---------- SOURCE TEXT ----------

Luckily we were pulling full snapshots of the relevant tables into CSV exports (for ingestion into Redshift for reporting), so it was just a matter of grabbing the most recent of those, reinserting the data, and having some of the warehouse workers do some cycle counts to spot check. Still was a nerve-wracking and awkward conversation with my boss, though, lol
We have simple rules to prevent significant data loss:
1. Deleting data is not permitted and mutable objects are highly discouraged. No deletes/modifications == greatly reduced possibility of data loss from app code errors.
I lied a little bit.
There are functions that can remove data, but they are hardwired to refuse to work unless it is beyond question that they can't remove live prod data.
For example, the function will refuse if the collection is not prefixed with "tmp" or "test.
For production objects we have a system where we basically do CoW and create new versions of the documents and vacuuming system that archives old versions. The archive is preserved for a minimum period of time (2 weeks) to give chance to react in case somebody makes a blunder and screws up some rules to remove too much.

----------

PARTS OF THE EXERCISE:
(1) In the post about preventing data loss, what is the minimum time the archive of old document versions is kept?
(2) Write out the post about preventing data loss from "Luckily we were" to "app code errors.", putting "copies" in place of "snapshots".
(3) Continue the post about preventing data loss from its final sentence onward.

---------- DATA SHOWN ----------

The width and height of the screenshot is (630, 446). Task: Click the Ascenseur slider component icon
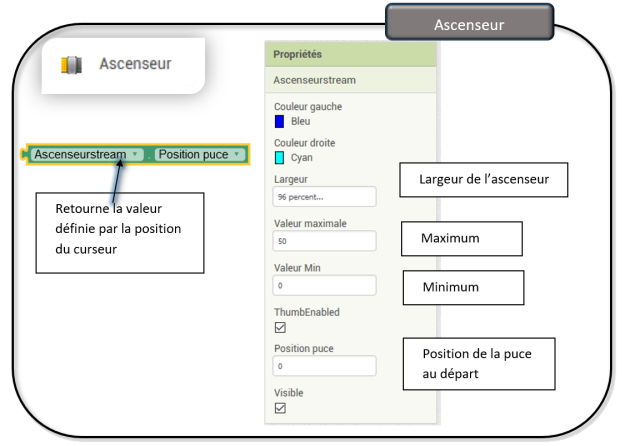tap(70, 65)
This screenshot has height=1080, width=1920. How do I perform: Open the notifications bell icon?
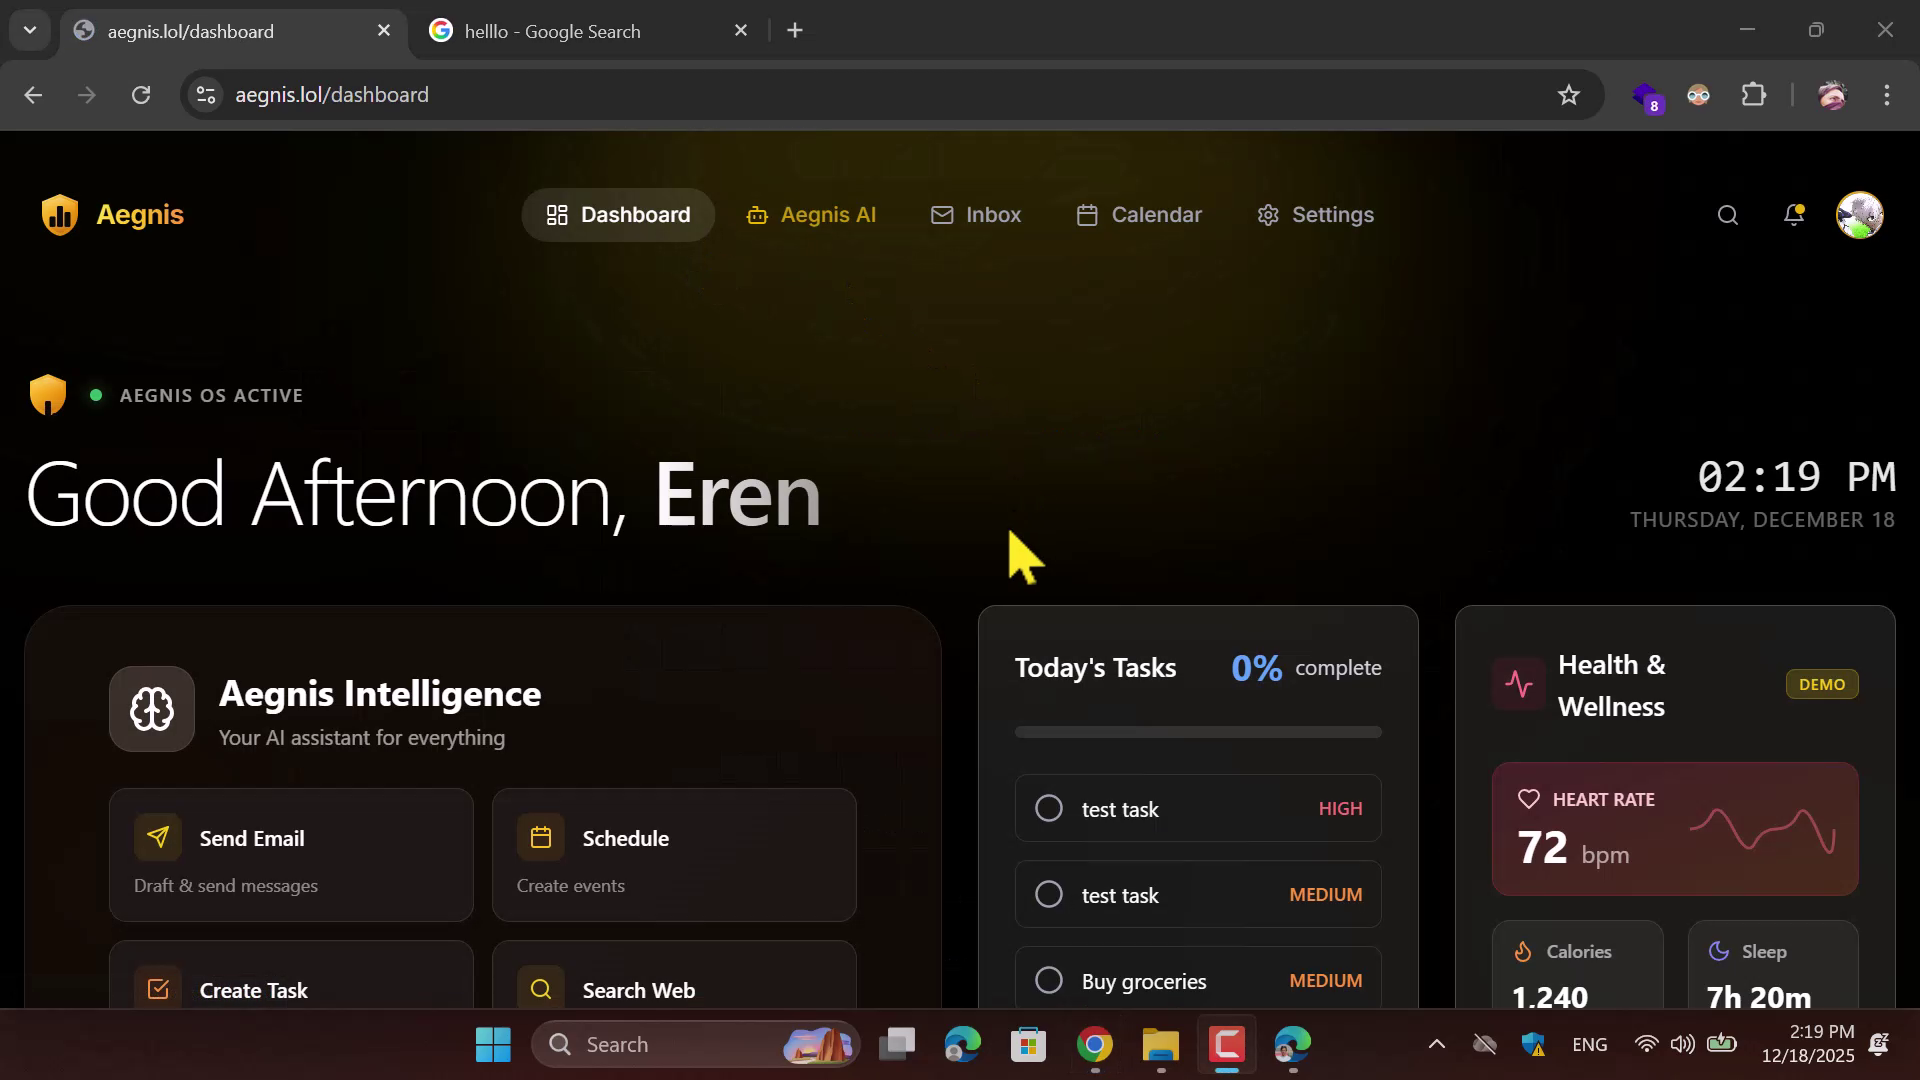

----------

RESULTS IN ORDER:
(1) At least two weeks.

(2)
Luckily we were pulling full copies of the relevant tables into CSV exports (for ingestion into Redshift for reporting), so it was just a matter of grabbing the most recent of those, reinserting the data, and having some of the warehouse workers do some cycle counts to spot check. Still was a nerve-wracking and awkward conversation with my boss, though, lol
We have simple rules to prevent significant data loss:
1. Deleting data is not permitted and mutable objects are highly discouraged. No deletes/modifications == greatly reduced possibility of data loss from app code errors.

(3)
2. Remove write access to the database from every single person. No single employee should have write access to the database. No single employee should bear responsibility of having to work with an account that can let them destroy the database. No employee has access to PROD credentials, which are generated automatically and not present in configuration or application server.
Instead, if you have a need to introduces some changes to the database, an app was created where you can write your code as a kind of job that can modify the database. The job is not allowed to take any parameters (only has a name) so that it is possible to audit what it is going to do exactly. This code then goes through regular development process including code reviews, automated tests, etc. Once deployed to PROD you can go to API and execute the job by name within PROD context.
Data loss prevention is a significant issue that no CTO should "dump" on his/her employees.
Also not accepting responsibility for everything that happens in their department is a sign of lack of leadership.